LOUISVILLE, Ky. — Everyone's heard of UConn. All these other guys? They'll need name tags at the Final Four.
When they travel to Houston next week to play for the national title, Florida Atlantic and San Diego State will make their first appearances at the Final Four. If the unfamiliar names — to say nothing of the seedings — are any indication, fans might look back on 2022-23 as the season when true parity finally sunk down deep into the bones of America's favorite basketball tournament and turned March Madness into a total free-for-all, all the way to the last weekend.

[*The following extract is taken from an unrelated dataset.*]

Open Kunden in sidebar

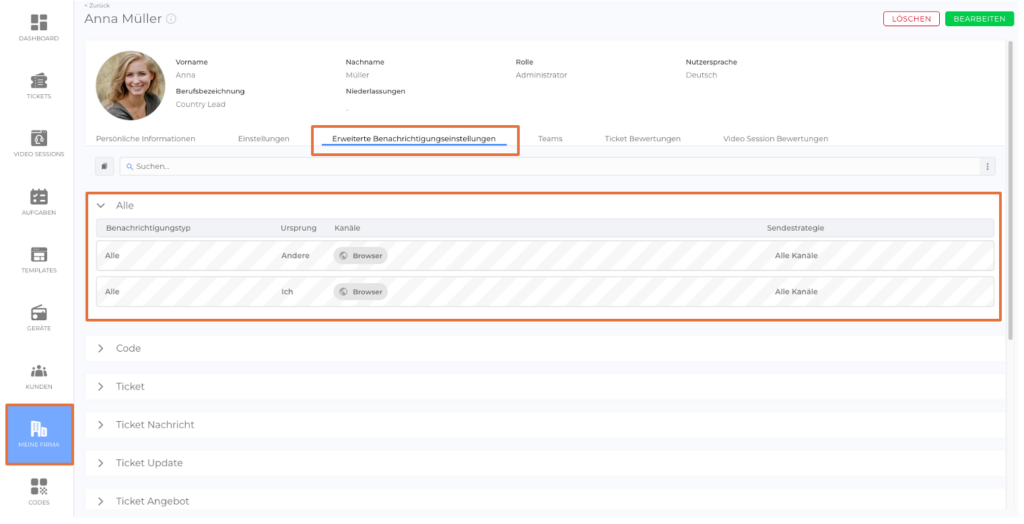39,371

There will be no No. 1 seed at the Final Four for the first time since 2011. Instead, there will be a nine seed in Florida Atlantic, a five seed in SDSU, and a four seed in UConn, which has won its four tournament games by an average of 22.5 points and comes in as a prohibitive favorite at 11-10 according to FanDuel Sportsbook, to win it all.

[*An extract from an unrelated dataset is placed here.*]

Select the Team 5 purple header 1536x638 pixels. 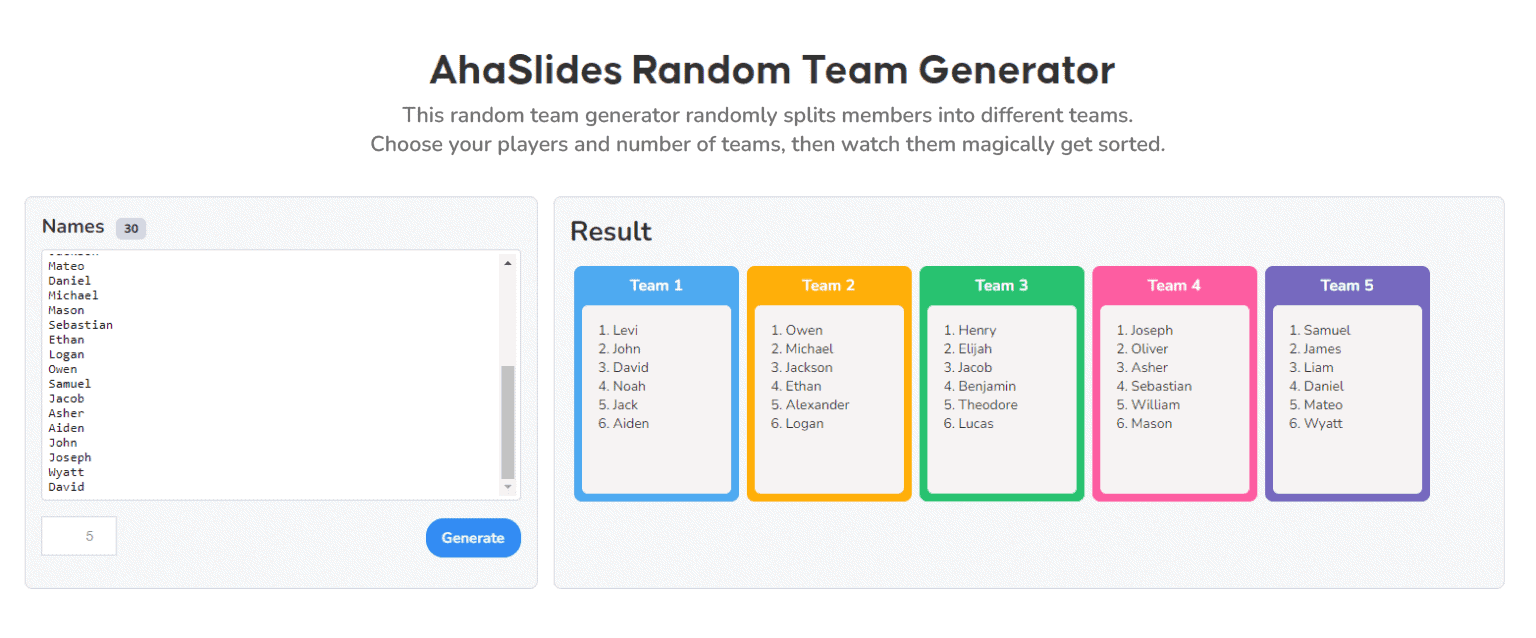[x=1347, y=285]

With one Final Four appearance between them, no. 2 seed Texas and No. 5 seed Miami were playing for the last spot later Sunday. The winner will face UConn next Saturday. The other matchup pits San Diego State against FAU in a not-so-classic 5-vs-9 matchup. (San Diego State, a 57-56 winner over Creighton on Sunday, opened as one 1/2-point favorite.) Who saw that coming?

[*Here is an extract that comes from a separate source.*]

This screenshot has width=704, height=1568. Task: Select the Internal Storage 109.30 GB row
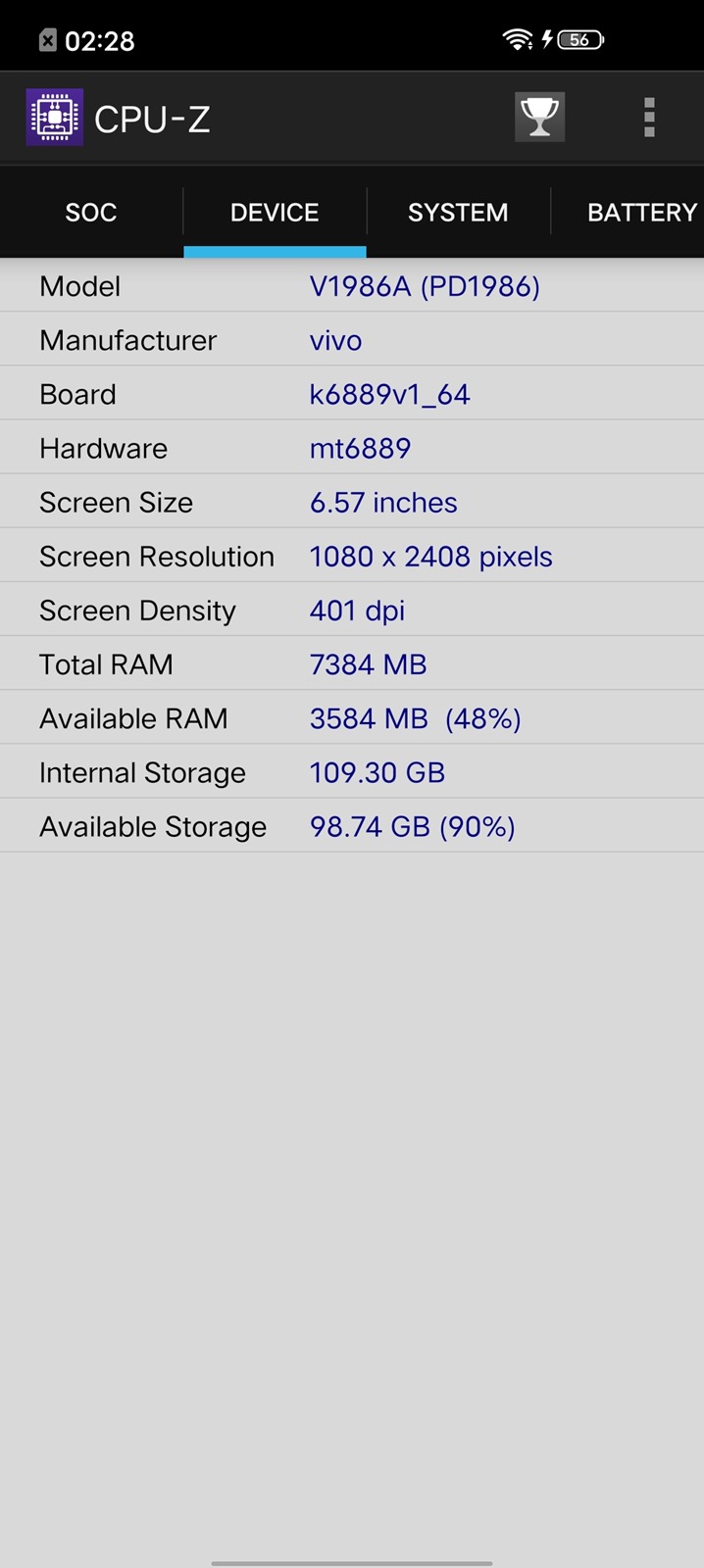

In the past, some of this upheaval in the brackets could have been pinned on the single-elimination format and the tournament selection committee, which might have overvalued its top seeds — including first-round loser Purdue and seven-loss defending-champion Kansas — while underrating others.
No team got undervalued more than UConn, which had 25 wins coming in, a No. 8 standing in the NET rankings — which looks at quality wins among other factors — and the still-developing potential of junior Adama Sanogo, who has averaged 20 points and just a touch under ten rebounds in four tournament games.
But all the other factors upending college sports — namely, NIL deals and the transfer portal — played a role here, too.
FAU is Exhibit A. The Owls got three key players from the portal, including 7-foot-1 Russian center Vladislav Goldin. All moved to the Boca Raton, Florida campus after less-than-successful stays at big-conference schools. No one was sure how coach Dusty May would blend all these new faces from different places. Turns out, he did pretty well.
“We already had good chemistry last year, and the pieces that we added just complimented everything we had going on,” said Bryan Greenlee, in his second year at FAU after coming over from Minnesota.
A longtime power in the Mountain West Conference, San Diego State was 30-2 and heading for a high seed in 2020 when the season was canceled due to the COVID-19 pandemic. Three years later, the Aztecs are two wins away from the title. Their top two scorers, Matt Bradley, and Darrion Trammell, are also products of the transfer portal. SDSU made it this far behind a defense that held top-seeded Alabama to 32% shooting in the Sweet 16 and held the Bluejays to 11% from 3-point range in Sunday's win.